Auf der gleichen Distanz traten bei den Herren die Altersklassen ab 50 Jahre an. Bayerischer Meister in der M50 wurde Klaus Mannweiler (TSV Wolfratshausen) in 21:41 Min., in der M55 Hans Joachim Herrmann, LG Erlangen, in 22:18, Siegfried Haas (M60, RSC Neukirchen, 23:56), Manfred Dormann (M65, TV Bad Brückenau, 25:24), Wolfgang Huber (M70, SVG Ruhstorf/Rott, 27:16) und in der M75 Albert Walter (MTV 1881 Ingolstadt) in 29:30.

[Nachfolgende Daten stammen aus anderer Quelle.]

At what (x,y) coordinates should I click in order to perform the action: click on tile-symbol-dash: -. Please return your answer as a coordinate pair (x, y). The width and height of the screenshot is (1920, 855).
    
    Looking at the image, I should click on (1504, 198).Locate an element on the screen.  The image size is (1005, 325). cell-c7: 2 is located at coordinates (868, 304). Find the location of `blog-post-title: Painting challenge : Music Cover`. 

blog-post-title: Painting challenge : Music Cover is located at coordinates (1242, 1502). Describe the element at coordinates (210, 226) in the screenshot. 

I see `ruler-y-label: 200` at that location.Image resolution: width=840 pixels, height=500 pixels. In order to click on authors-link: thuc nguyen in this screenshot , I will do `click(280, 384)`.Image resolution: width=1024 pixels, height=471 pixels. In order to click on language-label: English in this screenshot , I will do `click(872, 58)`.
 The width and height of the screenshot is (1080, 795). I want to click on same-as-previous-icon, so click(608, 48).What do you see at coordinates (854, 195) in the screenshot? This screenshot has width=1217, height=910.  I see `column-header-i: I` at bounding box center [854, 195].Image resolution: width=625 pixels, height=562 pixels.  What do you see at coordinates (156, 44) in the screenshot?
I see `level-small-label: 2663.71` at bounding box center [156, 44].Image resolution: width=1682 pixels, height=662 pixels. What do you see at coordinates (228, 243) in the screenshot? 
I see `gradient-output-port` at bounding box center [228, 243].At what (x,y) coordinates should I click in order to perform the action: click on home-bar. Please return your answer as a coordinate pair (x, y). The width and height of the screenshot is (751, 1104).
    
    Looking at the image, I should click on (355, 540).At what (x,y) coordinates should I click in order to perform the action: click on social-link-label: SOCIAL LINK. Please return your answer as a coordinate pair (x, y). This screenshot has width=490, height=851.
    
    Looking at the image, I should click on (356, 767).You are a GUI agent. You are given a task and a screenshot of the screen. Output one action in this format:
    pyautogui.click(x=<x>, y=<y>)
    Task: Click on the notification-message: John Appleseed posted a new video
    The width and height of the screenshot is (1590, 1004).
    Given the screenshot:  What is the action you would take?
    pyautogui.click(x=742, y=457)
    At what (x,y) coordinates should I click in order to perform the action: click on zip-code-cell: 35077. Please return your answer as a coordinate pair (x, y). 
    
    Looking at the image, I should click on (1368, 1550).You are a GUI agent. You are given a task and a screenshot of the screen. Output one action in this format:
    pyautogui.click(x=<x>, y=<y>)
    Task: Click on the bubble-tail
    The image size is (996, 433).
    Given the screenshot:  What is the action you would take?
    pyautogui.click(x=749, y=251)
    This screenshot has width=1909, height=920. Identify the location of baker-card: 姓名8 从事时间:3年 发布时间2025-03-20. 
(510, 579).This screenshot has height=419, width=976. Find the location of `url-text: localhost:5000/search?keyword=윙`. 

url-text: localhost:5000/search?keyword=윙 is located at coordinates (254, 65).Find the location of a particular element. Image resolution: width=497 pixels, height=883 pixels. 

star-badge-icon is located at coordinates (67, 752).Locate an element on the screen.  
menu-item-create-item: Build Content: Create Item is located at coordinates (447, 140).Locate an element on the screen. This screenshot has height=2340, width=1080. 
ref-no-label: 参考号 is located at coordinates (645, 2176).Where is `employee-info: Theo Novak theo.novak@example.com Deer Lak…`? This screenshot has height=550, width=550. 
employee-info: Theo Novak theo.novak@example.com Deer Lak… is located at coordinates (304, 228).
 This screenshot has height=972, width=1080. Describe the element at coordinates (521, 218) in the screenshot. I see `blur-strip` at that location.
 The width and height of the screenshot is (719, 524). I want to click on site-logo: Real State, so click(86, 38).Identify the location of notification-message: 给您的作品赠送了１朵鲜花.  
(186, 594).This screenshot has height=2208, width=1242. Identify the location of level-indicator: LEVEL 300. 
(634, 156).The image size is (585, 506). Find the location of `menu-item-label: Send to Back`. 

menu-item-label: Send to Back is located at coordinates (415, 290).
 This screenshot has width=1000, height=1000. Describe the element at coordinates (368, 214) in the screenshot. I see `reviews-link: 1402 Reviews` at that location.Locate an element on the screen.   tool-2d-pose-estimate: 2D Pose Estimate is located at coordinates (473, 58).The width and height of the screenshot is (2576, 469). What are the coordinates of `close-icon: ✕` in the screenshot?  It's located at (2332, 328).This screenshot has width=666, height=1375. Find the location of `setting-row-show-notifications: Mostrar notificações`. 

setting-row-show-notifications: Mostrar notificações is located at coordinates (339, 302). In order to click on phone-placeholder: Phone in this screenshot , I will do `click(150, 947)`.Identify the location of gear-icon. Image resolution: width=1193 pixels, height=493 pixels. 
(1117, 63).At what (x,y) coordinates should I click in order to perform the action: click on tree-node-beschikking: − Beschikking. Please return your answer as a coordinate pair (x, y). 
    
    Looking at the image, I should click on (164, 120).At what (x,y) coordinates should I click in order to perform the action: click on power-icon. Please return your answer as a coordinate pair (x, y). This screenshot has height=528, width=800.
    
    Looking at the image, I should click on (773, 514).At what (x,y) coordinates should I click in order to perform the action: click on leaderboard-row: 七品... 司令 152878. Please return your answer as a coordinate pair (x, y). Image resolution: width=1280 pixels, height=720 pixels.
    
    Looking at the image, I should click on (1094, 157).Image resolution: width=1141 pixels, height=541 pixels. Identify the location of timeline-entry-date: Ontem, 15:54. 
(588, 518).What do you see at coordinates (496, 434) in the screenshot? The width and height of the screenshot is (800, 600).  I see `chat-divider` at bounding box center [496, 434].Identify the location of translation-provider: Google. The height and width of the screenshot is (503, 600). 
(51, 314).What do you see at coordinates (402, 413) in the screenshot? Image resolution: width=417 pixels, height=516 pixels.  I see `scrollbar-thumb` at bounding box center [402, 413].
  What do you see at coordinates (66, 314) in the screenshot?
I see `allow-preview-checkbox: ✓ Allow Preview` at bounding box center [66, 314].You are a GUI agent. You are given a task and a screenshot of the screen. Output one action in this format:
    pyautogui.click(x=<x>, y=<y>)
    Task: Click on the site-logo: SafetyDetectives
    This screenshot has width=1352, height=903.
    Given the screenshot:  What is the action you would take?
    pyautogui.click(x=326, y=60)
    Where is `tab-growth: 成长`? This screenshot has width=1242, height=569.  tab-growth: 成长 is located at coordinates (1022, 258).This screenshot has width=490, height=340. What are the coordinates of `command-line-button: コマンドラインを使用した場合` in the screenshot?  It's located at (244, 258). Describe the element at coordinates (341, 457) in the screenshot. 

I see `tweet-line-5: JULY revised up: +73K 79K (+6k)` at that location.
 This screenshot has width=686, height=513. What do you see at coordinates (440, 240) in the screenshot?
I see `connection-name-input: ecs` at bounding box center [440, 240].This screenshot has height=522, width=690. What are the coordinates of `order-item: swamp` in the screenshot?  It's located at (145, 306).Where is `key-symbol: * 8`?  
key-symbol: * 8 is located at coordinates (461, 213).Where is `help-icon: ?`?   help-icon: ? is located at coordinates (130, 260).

Über 7500 m kämpften die Altersklassen von 35 bis 49 Jahren um die Plätze. Den Titel erliefen sich in der M35 Edwin Singer von der LG Allgäu/Kempten in 25:05 Min., in der M40 Markus Unsleber (TV DJK Hammelburg, 25:46) und Jan Lettenmaier (LG Stadtwerke München) in der M45 (26:05).
Bayerische Meisterin in der Jugendklasse WU14 über 2500 m wurde Lina Maana (TSV 1909 Gersthofen) in 9:39 Min. In der WU15 siegte über die gleiche Distanz Franca Henseleit (TSV Schongau) in 9:10 Min. Eva Dorsch, die Kemmerner Jugend-Basketballerin und ein Lauftalent auf der Mittelstrecke, belegte in dem stark besetzten U15-Feld den respektablen fünften Platz. Über die gleiche Distanz ging es auch für die entsprechenden männlichen Jugendklassen. Lukas Bilato vom TSV Ismaning siegte in der MU14 in 8:44 Min. In der MU15 erreichte Quentin Uzman von der DJK Weiden in 8:14 den ersten Platz.
Die weibliche Jugend U20 (Distanz 3150 m) dominierten die Großvereine aus Regensburg und Fürth. Bayerische Meisterin wurde Eva Schien von der LG Regensburg in 11:32 Min. In der WU18 ging der Titel nach Unterfranken. Es siegte Jana Vollert von der TG 48 Schweinfurt in 11:33 Min. In dieser Klasse kam Anna Hirt von der LG Bamberg auf den beachtenswerten vierten Platz (11:46 Min.).
Über die Mittelstrecke (4400 m) siegte bei den Frauen Gesa Bohn vom LAC Quelle Fürth in 15:17. In Wettkampf der WU23 errang dagegen Babinja Wirth vom TSV Ebermannstadt in 15:55 Min. den Meistertitel. Die Mittelstrecke der Männer (3750m) gewann Martin Grau (LSC Höchstadt/Aisch). In der Altersklasse MU23 war Maximilian Zeus von der DJK Weiden in 11:43 Min. siegreich. In der MU20 lief Gabriel Allgayer (LG Stadtwerke München) in 11:37 Min. auf Platz 1. Meister in der MU18 wurde Simon Henseleit von der LAC Quelle Fürth in 11:48 Min. (siehe auch: www.maintal-cross.de).